分子整合栄養学を共に学んでいる医療職のA子さんからのご相談
A子さんは現役医療職の方、患者さんからのご相談をうけて、私の方へお問い合わせがあった
A子さん「頸椎の手術予定の人が、術前の検査でPT(プロトロンビン時間)-INRが高い、手術が延期になりました。PT-INRの数値は2以上あるそうです。血液サラサラとか血圧の薬は飲んでいないんですが、何が原因と考えられますか?」
私「PT-INR(プロトロンビン時間国際標準比)の数値の出し方は、患者血症PT/正常血症PTで出されます。PT-INRの基準値は1.0ですので2.0以上高いですね)

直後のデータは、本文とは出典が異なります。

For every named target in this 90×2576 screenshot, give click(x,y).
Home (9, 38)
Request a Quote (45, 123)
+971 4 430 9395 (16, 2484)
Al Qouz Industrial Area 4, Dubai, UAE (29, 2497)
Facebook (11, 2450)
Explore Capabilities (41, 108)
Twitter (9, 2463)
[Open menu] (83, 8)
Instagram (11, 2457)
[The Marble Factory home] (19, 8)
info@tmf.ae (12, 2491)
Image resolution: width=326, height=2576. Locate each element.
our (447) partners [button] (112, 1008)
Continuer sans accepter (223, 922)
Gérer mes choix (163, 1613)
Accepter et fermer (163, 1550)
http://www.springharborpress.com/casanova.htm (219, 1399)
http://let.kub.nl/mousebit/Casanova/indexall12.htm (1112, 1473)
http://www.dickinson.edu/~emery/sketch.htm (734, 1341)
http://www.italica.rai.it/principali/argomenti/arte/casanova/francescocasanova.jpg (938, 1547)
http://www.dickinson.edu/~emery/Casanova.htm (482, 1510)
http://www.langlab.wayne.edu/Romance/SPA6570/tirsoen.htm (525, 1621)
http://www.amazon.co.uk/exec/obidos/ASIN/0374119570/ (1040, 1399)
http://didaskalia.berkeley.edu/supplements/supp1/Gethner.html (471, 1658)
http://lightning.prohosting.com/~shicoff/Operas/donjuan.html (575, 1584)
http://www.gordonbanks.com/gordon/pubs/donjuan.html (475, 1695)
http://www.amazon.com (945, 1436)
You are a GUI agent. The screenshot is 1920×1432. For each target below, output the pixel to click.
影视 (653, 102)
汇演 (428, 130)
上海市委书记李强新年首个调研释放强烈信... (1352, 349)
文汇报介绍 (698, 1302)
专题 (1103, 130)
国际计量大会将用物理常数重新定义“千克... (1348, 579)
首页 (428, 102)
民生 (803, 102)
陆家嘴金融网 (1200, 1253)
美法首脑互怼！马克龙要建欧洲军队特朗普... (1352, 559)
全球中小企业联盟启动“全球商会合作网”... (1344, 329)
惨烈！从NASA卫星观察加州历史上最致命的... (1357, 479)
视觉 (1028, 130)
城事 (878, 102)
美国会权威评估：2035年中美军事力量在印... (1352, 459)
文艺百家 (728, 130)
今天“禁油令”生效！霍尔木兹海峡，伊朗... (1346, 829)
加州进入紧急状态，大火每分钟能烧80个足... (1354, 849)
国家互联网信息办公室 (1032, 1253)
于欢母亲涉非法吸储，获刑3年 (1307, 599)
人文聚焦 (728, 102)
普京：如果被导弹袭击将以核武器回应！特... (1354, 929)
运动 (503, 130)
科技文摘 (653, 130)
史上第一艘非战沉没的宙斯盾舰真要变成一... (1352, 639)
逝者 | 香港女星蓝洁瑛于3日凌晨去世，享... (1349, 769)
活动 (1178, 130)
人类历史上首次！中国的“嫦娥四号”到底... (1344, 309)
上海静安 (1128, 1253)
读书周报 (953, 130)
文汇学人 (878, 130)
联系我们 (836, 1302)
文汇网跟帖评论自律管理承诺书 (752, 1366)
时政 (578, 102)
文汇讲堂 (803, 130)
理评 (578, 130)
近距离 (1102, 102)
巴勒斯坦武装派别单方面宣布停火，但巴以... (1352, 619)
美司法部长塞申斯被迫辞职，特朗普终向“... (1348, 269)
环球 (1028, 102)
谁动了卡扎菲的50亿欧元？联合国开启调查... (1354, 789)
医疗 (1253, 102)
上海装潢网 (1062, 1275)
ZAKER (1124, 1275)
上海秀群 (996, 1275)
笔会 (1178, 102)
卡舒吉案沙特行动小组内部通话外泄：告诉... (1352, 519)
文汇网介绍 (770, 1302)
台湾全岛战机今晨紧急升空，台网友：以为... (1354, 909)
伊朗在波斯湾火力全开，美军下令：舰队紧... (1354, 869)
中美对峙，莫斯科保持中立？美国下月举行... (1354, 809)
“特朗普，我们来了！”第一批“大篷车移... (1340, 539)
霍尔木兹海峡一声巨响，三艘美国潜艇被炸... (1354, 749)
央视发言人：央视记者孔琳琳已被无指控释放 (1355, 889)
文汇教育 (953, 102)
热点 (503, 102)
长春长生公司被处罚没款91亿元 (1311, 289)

私「PTが延長するにつれて、INR値も大きくなります。ちなみにPT時間は私の学んでいるテキストには10秒~13秒とあります」
私「その方の飲んでいるお薬知ってますか?」
A子さん「睡眠薬、うつの薬、喘息の薬、喘息の吸入薬、皮膚疾患があってビブラマイシンという抗生物質を低用量で長期に服用してます」
私「肝臓の状態が分かる血液検査などわかりますか?」
A子さん「GOT(59)、GPT(54)、γ-GTP(12)、アルブミン(4.1)」
私「コリンエステラーゼや血小板の項目はされてないですか?」
A子さん「今日見せてもらった検査表にはないです」
私「ワーファリンとかの血液サラサラ系の薬の影響が無いとの前提で考えてみると…病態とPTの関係で考えて、血液凝固因子タンパクの第Ⅰ、Ⅱ、Ⅴ、Ⅶ、Ⅹは肝臓で作られるため、肝臓疾患などで肝機能障害がある場合、これら凝固因子が作られず不足して、PT延長する場合があります。」
私「かかりつけ医などで行われる検査などで、肝臓の状態を確認する時に簡略した見方ですが、GOT、GPT、γGTP、コリンエステラーゼ、ALP、LDH、これら酵素は逸脱酵素ですので、(肝臓の)組織がが壊れて血液中に多く出てくるため数値は高く示します。高い時には肝臓の障害を考えます」
私「肝臓の障害とは別に、肝臓がきちんと働いているかをみる場合は別項目をみます。肝臓の働きはいくつか…たしか7つくらい有りますが(すぐ全部は言えない私…)働きの一つに、体に必要なタンパク質の合成、コレステロールの合成などがありす。検査数値で体のタンパク質というと、総タンパク、アルブミン、コリンエステラーゼ、血小板、そして総コレステロール、これら項目は肝機能が大丈夫かどうかで考える時には着目してほしいです。A子さんへご相談のケースはアルブミン値が4.1ですので肝機能障害としてあるのかは考えにくいですね」
A子さん「主治医は肝臓は大丈夫と言っているようです」
私「私がこれまで見てきた肝機能障害があるクライアントさんの場合、主治医の先生はアルブミン、総コレステロール、血小板数は経過観察してるように感じます」
私「もう一つ気になるというか、原因として考えられるのが、ビタミンKの欠乏かな?と感じます」
私「肝臓で凝固因子タンパクが作られると言いましたが、その中で、第Ⅱ、Ⅶ、Ⅹが肝臓で作られるときに、ビタミンKを必要とします。ビタミンKが不足すると、これらの凝固因子も作られずに不足するので、PTが延長することになります」
私「ビタミンKは緑黄色野菜、納豆などの食品からの摂取できますが、体内の腸内細菌でも作られています。抗生物質や抗がん剤などを服用していると、腸内細菌が死滅してしまうためビタミンK欠乏症になりPTが延長してしまいます」
私「この方は抗生物質長期服用がありますよね、どれくらい続けているんですか?」
A子さん「そうなんですよ、ビブラマイシンを半年以上飲んでいるんですよ、低用量なので長期服用OK!みたいに聞いているんですが…」
私「保険も通っているんですね!! 自分では怖くて飲めないけれど…」
私「それでは、その方は納豆とかは食べませんか?、ビタミンKを含む食品の中で一番私達の身体に利用しやすいのは納豆由来のビタミンKですよ」
A子さん「薬はたくさん飲むのに、食事はあれ食べない、これ食べないなんです」
私「患者が変わるべきか、医療者が変わるべきか、難しいですね~」
・・・・日常遭遇する医療のジレンマです。